→ **Assignment**:
Find the line with "Screen dimensions: 868x392" in the records below, then please transcribe it and every later line exactly, omitting the pictures and adding nothing.

*** Opening of Data to process ***

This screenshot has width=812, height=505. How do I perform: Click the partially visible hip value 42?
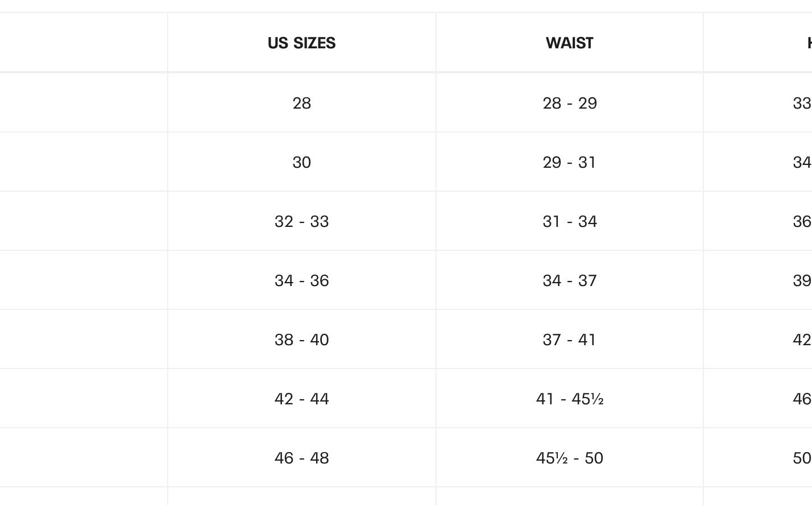point(802,340)
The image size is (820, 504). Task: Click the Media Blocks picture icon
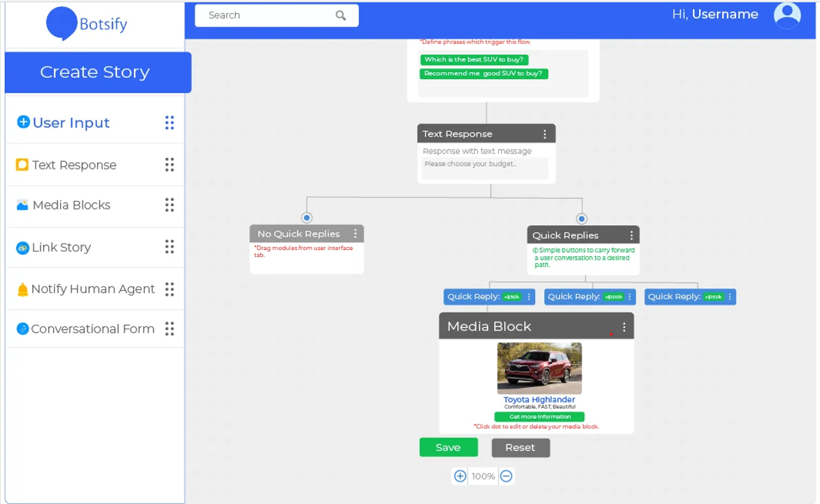tap(21, 205)
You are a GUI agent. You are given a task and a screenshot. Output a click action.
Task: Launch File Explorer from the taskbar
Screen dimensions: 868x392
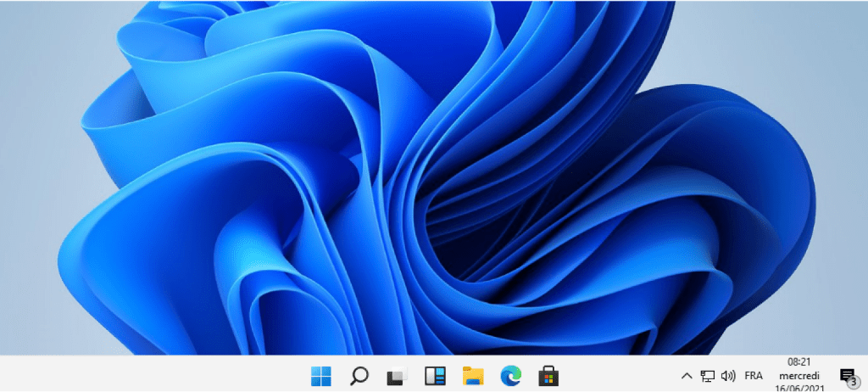pos(472,375)
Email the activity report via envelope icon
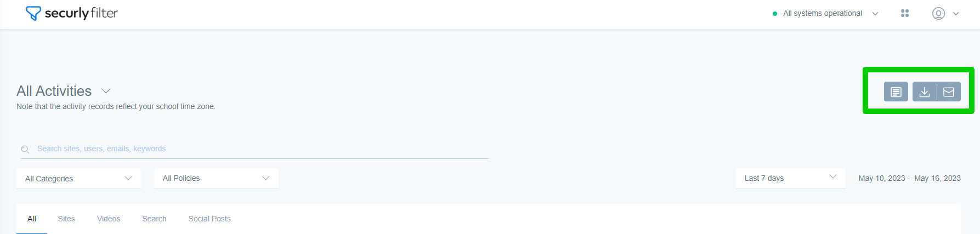980x234 pixels. pos(949,92)
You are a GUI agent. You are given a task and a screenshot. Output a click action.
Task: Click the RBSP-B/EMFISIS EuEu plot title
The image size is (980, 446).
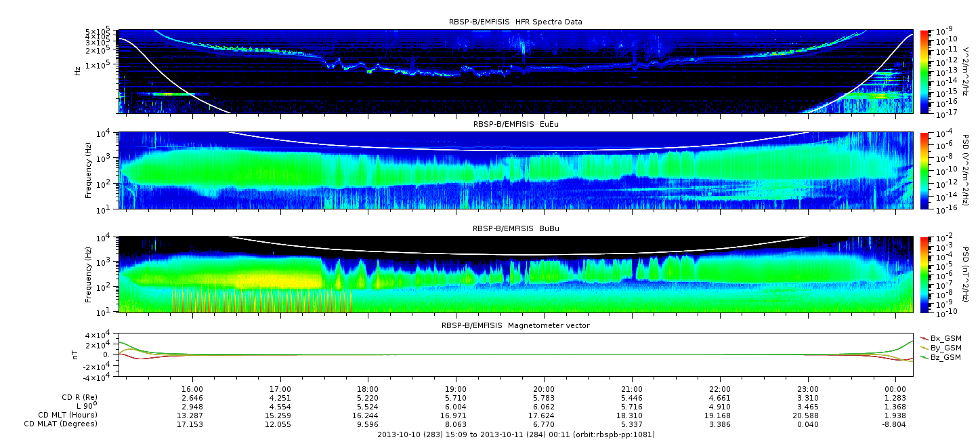point(515,125)
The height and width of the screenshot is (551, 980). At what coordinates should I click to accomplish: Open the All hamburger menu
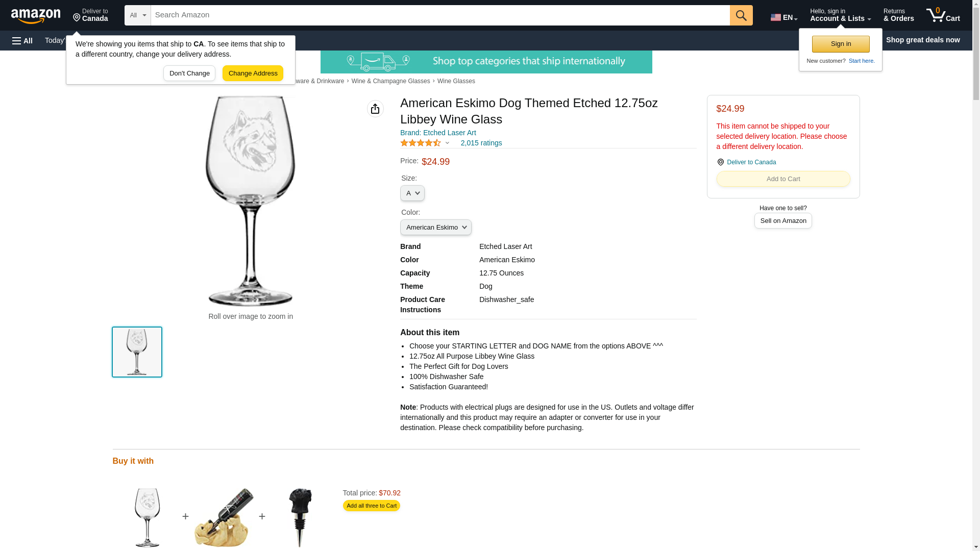(22, 40)
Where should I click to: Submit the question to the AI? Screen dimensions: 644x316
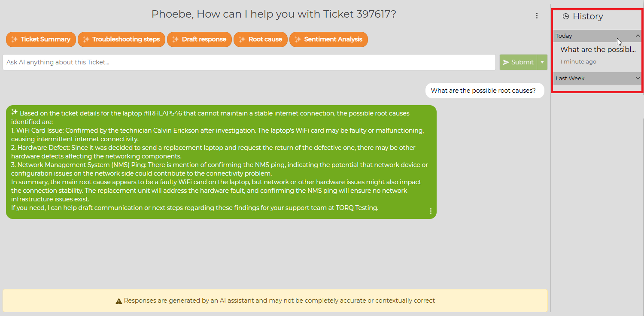[x=518, y=62]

*** Close of Data to process ***

→ **Reply**:
Screen dimensions: 868x392
pos(472,375)
Email the activity report via envelope icon
980x234 pixels. pos(949,92)
You are a GUI agent. You are given a task and a screenshot. Output a click action.
Task: Click the RBSP-B/EMFISIS EuEu plot title
The image size is (980, 446).
point(515,125)
The height and width of the screenshot is (551, 980). At what coordinates should I click to accomplish: Open the All hamburger menu
(22, 40)
Where should I click to: Submit the question to the AI? Screen dimensions: 644x316
[x=518, y=62]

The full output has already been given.